> _Given text_
-- -- --
NOTE: we’ll later discuss improvements which would make the above check unnecessary.

Code generation to rescue

In Varasto I already use quite a lot of code generation - so the idea came naturally for if code generation could help with this issue.

I have a bunch of actual application-level data types in a JSON file. I added my documentation files (relative to the repo’s root) as a string-enum there:

{
  "enums": [
    {
      "name": "DocRef",
      "type": "string",
      "stringMembers": [
        "README.md",
        "docs/client/README.md",
        "docs/googledrive/README.md",
        "docs/replication-policies/README.md",
        "docs/guide_network-folders.md",
        "docs/guide_setting-up-backup.md",
        "docs/guide_setting-up-local-fs.md",
        "docs/guide_setting-up-s3.md",
        "docs/guide_setting-up-smart-monitoring.md",
        "docs/guide_storing-movies.md",
        "docs/guide_storing-tvshows.md",
        "docs/security_encryption/README.md"
      ]
    },
    ...
  ],
  ...
}

The autogenerated code for TypeScript looks like this:

export enum DocRef {
  READMEMd = 'README.md',
  DocsClientREADMEMd = 'docs/client/README.md',
  DocsGoogledriveREADMEMd = 'docs/googledrive/README.md',
  DocsReplicationPoliciesREADMEMd = 'docs/replication-policies/README.md',
  DocsGuideNetworkFoldersMd = 'docs/guide_network-folders.md',
  DocsGuideSettingUpBackupMd = 'docs/guide_setting-up-backup.md',
  DocsGuideSettingUpLocalFsMd = 'docs/guide_setting-up-local-fs.md',
  DocsGuideSettingUpS3Md = 'docs/guide_setting-up-s3.md',
  DocsGuideSettingUpSmartMonitoringMd = 'docs/guide_setting-up-smart-monitoring.md',
  DocsGuideStoringMoviesMd = 'docs/guide_storing-movies.md',
  DocsGuideStoringTvshowsMd = 'docs/guide_storing-tvshows.md',
  DocsSecurityEncryptionREADMEMd = 'docs/security_encryption/README.md',
}

The backend is similar - I won’t bother pasting it here.

The trick that makes this work is that when using a typesafe language, if I refer to DocRef.SomethingThatDoesNotExist, the compiler will know it’s not a valid member of that enum (= not a valid path to an existing document), and it will produce an error.
-- -- --
[Saved entries]
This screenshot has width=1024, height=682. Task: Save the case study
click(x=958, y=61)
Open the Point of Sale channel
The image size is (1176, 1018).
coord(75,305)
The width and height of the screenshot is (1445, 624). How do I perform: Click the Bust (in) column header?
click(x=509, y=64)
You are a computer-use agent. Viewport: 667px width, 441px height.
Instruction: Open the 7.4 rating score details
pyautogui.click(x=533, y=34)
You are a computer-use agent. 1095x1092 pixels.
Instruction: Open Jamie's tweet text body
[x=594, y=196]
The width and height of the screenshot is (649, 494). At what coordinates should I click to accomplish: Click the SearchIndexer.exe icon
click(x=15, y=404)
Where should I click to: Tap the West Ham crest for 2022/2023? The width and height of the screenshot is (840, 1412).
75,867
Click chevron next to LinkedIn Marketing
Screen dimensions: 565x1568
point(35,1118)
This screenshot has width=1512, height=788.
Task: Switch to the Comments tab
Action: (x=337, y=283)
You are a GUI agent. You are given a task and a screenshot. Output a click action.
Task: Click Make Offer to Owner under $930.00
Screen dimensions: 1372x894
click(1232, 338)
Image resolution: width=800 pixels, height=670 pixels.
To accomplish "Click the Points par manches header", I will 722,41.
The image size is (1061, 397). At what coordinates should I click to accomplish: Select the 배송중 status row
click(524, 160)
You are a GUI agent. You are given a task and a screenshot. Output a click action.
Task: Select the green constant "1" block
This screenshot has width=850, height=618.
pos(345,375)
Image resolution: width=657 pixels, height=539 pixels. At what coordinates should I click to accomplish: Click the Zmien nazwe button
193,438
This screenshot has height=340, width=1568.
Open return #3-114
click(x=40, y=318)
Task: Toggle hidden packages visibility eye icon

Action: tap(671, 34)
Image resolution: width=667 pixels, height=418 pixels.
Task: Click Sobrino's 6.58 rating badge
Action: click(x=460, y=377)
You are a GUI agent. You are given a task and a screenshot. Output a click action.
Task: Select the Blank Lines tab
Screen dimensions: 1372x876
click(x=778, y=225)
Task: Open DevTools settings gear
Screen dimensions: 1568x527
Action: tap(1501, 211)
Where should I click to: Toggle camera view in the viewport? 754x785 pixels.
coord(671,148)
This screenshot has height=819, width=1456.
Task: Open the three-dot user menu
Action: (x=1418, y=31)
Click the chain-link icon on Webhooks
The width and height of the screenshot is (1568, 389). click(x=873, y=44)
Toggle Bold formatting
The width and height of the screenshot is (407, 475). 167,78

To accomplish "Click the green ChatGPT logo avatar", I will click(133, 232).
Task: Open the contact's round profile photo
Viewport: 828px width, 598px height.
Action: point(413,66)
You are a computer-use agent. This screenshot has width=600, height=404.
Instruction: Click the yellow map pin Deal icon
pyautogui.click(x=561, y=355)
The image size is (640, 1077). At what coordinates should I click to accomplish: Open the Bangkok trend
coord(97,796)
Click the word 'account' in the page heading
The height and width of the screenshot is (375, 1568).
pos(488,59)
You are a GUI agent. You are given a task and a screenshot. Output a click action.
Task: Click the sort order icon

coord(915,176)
-- -- --
> _Set exercise 1_
According to the post on generating documentation references, what does the compiler do when code refers to a DocRef member that doesn't exist?
> _Set exercise 2_
Rewrite everything in the post on generating documentation references from "NOTE: we’ll later" down to "with this issue.", replacing "improvements" with "refinements".
> _Set exercise 3_
Write the next part of the post on generating documentation references, carrying on from its final sentence.
The saved entries play no role in this work.

> _Final result 1_
It recognizes that the reference isn't a valid member of the enum and produces an error.

> _Final result 2_
NOTE: we’ll later discuss refinements which would make the above check unnecessary.

Code generation to rescue

In Varasto I already use quite a lot of code generation - so the idea came naturally for if code generation could help with this issue.

> _Final result 3_
Caveats

  • Obviously this only works if your code and documentation live in the same repo since this is what’s needed to make atomic commits to both the code and docs at the same time.
  • You don’t need GitHub to view the docs with this idea, but it’s the easiest way to render Markdown docs and images.
    • You could have some custom docs site built from your repo but you’d have to tweak the URL building for where your actual docs will be published at, and you’d have to build version-aware docs yourself if you like the idea we’ll discuss below.

Improving the idea further

There’s plenty of ways this can be improved:

  • Versioned links come for free - if you have access to commit ID from your code, you can automatically add it to the GitHub URL and thus always link to the correct version of docs. If your user doesn’t run the latest version of your software and a newer version has a doc file moved/removed or changed in a way that conflicts with an older version, this small trick fixes it!
  • We could scan for docs/*.md files and not have to keep the enum, that I used for autogeneration, updated manually. This would also remove the need for the backend test checking that the file exists.
    • If we scan docs/ folder, could as well parse the .md files for their heading structure, so we could make <DocLink ref={DocRef.READMEmd} /> automatically display up-to-date title for the document.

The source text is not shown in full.